At some point I want to follow up on the last three posts and their comments – especially taking the nontheism issue head-on – but so far, everything on this version of the blog has been primarily Quaker-related. It’s time I started adding a little g & @ to the Q.
So, next post I’ll address an issue raised by a recent comment – why am I trying to integrate [green] anarchism with this obscure religious movement anyway?
But for now, a few “shorts,” Johan-style.
Nancy’s Ecology: Quaker blogger Nancy, of Nancy’s Apology fame, has been thinking about the environment in a new way through reading a book on the collapse of civilizations called Collapse: how societies choose to fail or succeed by Jared Diamond.
I haven’t read it, nor can I say with confidence that American (etc.) society is at risk of collapse. But I think such things are possible, and it is important to be thinking about them. So I was glad to see Nancy blogging about it (as well as giving props to the Battle of Seattle).
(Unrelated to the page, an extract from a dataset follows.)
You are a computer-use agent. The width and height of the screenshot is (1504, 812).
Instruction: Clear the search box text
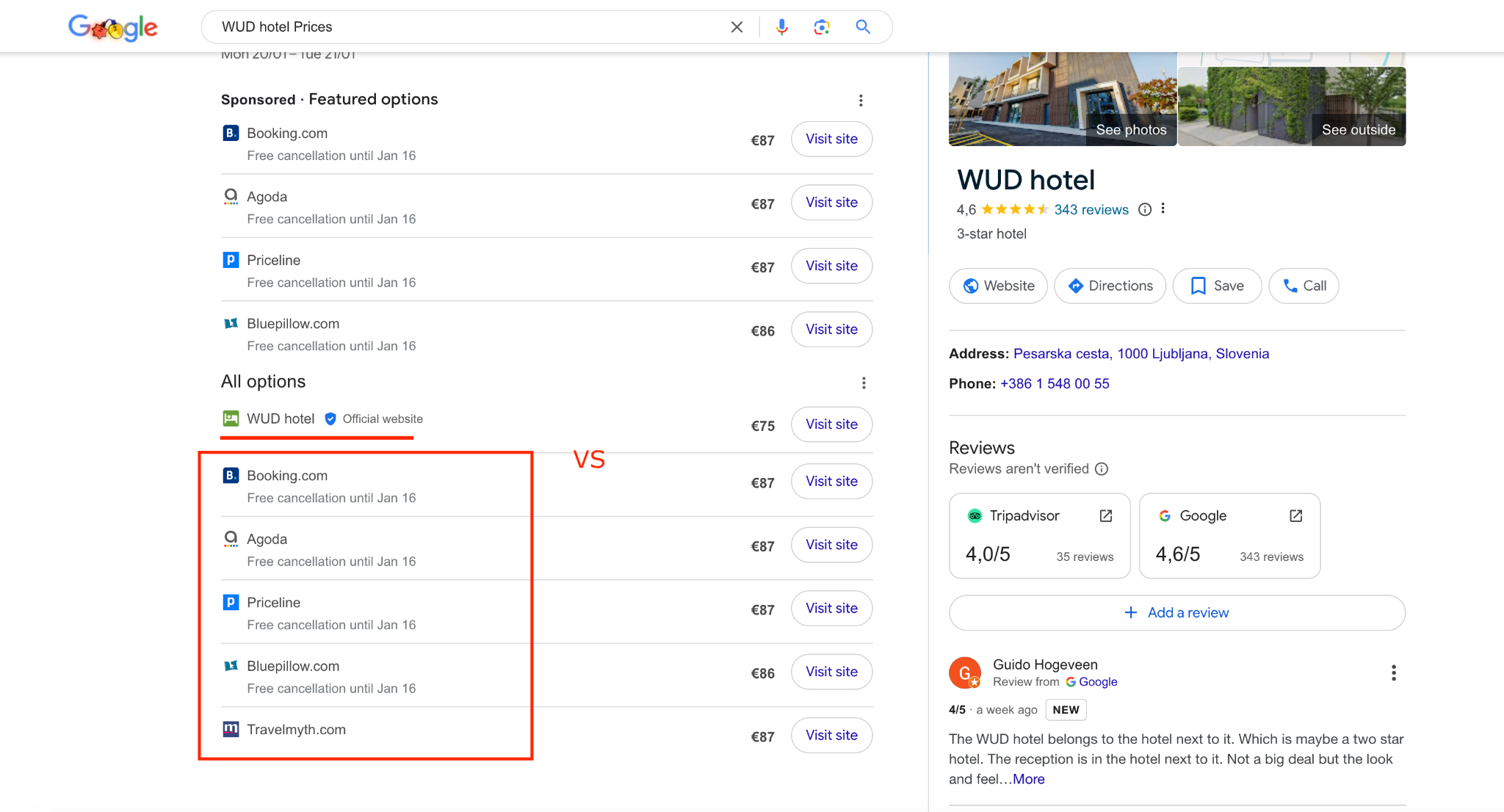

I share some of her worries. She writes: I don’t want democracy to die, nor modern medicine and education…. And I don’t want the spiritual evolution of religion to stop dead as extremism takes over. I’m not sure whether I would defend modern medicine (more for its means than its results), but I am indeed worried that if, for whatever reason, American society or industrial civilization begins to falter, that instead of an anarchist uptopia, or a primitivist clean slate, we’d simply revert to unmasked ancient Roman brutality, and that people would flock to reactionary religious groups. I think it’s naive to dismiss this possibility.
How can we avoid this?
Nancy proposed a long list of things, many of which I think are quite good. Though many of them seemed to require the government to do something, and I am suspicious of governmental solutions. In fact I’m thinking more and more lately about the prospect of the radical left/post-left making alliances with leftist libertarian types, in order to deflate the state as much as possible now – so that when it wants to get nasty, it’s easier to deal with.
Speaking of, the FBI’s efforts to derail the radical environmental movement in the US are still going on – no new indictees in the Green Scare, but the current indictees and prisoners are still in jail or on a leash. One of them, Zachary Jenson, has been in solitary for almost six months, and is turning 21 in two weeks. From a recent update (via Infoshop):
Zach will be turning twenty-one on July 23. Please don’t forget his birthday! Zach has been in total separation (Solitary Confinement) since the day of his arrest, January 13th, 2006, and receives very little human contact. The cards and letters from supporters all around the world really help to build his morale in this horrible situation. Write him a letter or send him a card and help make Zach’s birthday a little more enjoyable. He deserves it! Remember, it takes longer for Zach to receive his mail because he is in jail, try to send your letters and cards early so they get there in time!
Zach was arrested for allegedly going along with plans suggested to him and others by an FBI agent-provocateur for destroying some cell phone towers and power plants in California (which, to give credit where it is due, are probably some of the best ideas the FBI has come up with). If you’re in Boston, an activist group I am a part of is getting together Monday at 7 p.m. at TJ Scallywaggles to write letters to Zach and other imprisoned eco-activists.
“Spare no deceit”: A Musing Environment is an environmental blog written by a Friend, apparently old but new to me. My initial skimming of recent posts seems to indicate that a lot of her posts take the form of classic blog-style summarizing of recent news, but there is also some writing on how Berkley Friends Meeting is dealing with the issue. She writes often about climate change.
Earthwalking: Marshall Massey’s journal continues to be of interest – both for Marshall own observations on the land he is walking through in the Midwest, and his reports on what individual Quakers are saying in the meetings and churches he is visiting.
Marshall, in case you don’t know, is walking from his home in Nebraska to a Quaker speaking engagement in Virginia, and meeting with Friends along the way to talk to them and get them to think about their relationship to the earth. (Though his feet have been giving him trouble and he’s doing some walking and some driving now.) For me reading the blog has both given me hope (that things may change), and made me despair (that we have a long way to go). I’ll expand on this at a later date, probably after Marshall’s journey is over, which I think is a couple more months.
Quaker-E: Pam and I talked a little more on this post about starting some kind of mailing list or forum focused on Quakerism and ecology, but no action has been taken yet, partly because I’ve been too busy to think much about it, and haven’t really reached clarity on the concept.
If this sounds like something you would potentially be interested in, your thoughts and ideas are coveted. What would be useful, and what would simply create another way to waste time online?